And yet, it’s 2019 and celebrities are the driving force behind some of the biggest brands of our time. That’s according to Lyst, which analyzes the shopping behavior of more than 5 million shoppers every month, studying their searching, browsing, and buying behavior across 12,000 fashion brands.

So far this year, Rihanna and Beyoncé have made the biggest splashes. Over the last few months, Beyoncé has increased traffic to Adidas social media platforms and websites by 31% thanks to her partnership with the brand, which will involve her coming on as a creative director. She will codesign pieces for Adidas and relaunch her own brand, Ivy Park, under the Adidas umbrella. All of this has helped Adidas climb to No. 16 in the Lyst Index, a ranking of top fashion labels, up from the 19th spot last year.

Meanwhile Fenty Maison, Rihanna’s brand that lives within the luxury conglomerate LVMH, generated 7 million social media impressions in its first month, and was written about in more than 5,000 articles. And Kanye West’s brand Yeezy is still a top contender in the Index, ranking number 19 (although it has slipped from the 16th spot.) His most recent reflective sneakers sold out within minutes, and his shoes are expected to generate $1.3 billion in sales by the end of the year.

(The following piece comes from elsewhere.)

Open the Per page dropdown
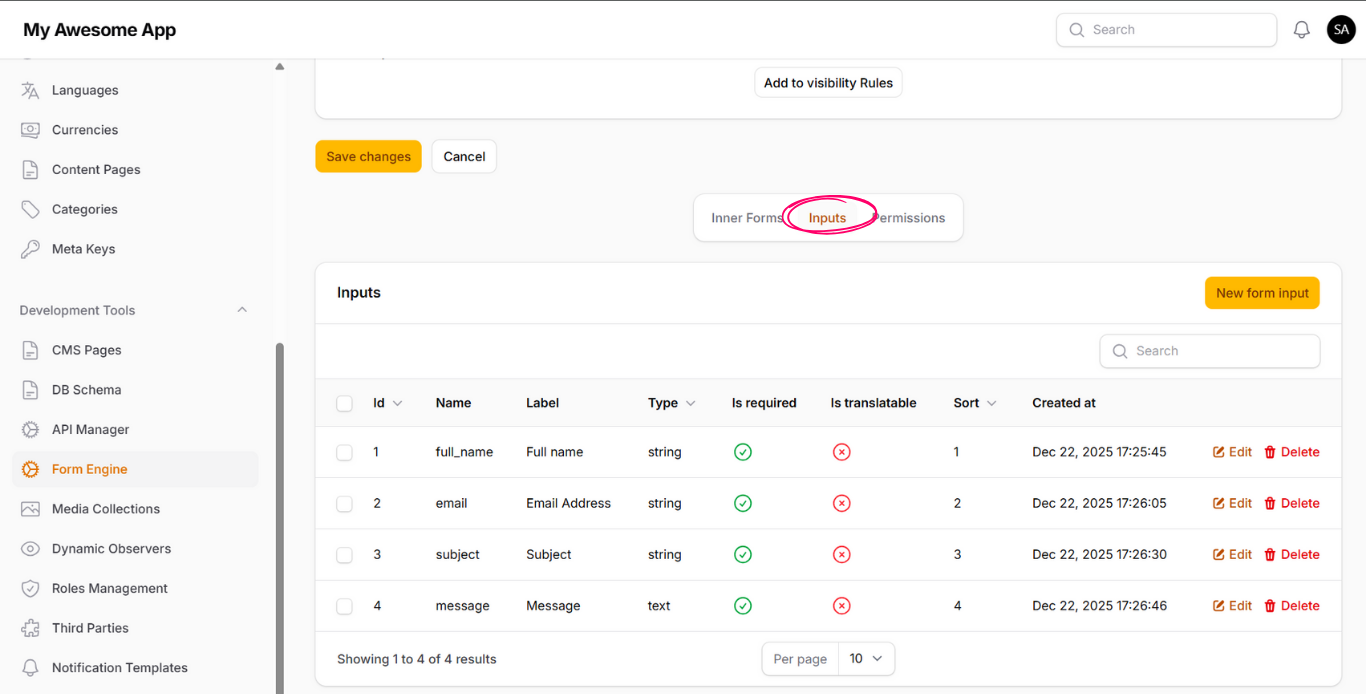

Of course, traditional fashion designers still have an important role to play in the industry. Gucci has been in the top two positions on the Lyst Index for several years thanks, in large part, to creative director Alessandro Michele, who has created a powerful new aesthetic for the brand. Virgil Abloh’s Off-White is in the No. 2 spot, down from the No. 1 spot, thanks to his unique, minimalistic take on fashion.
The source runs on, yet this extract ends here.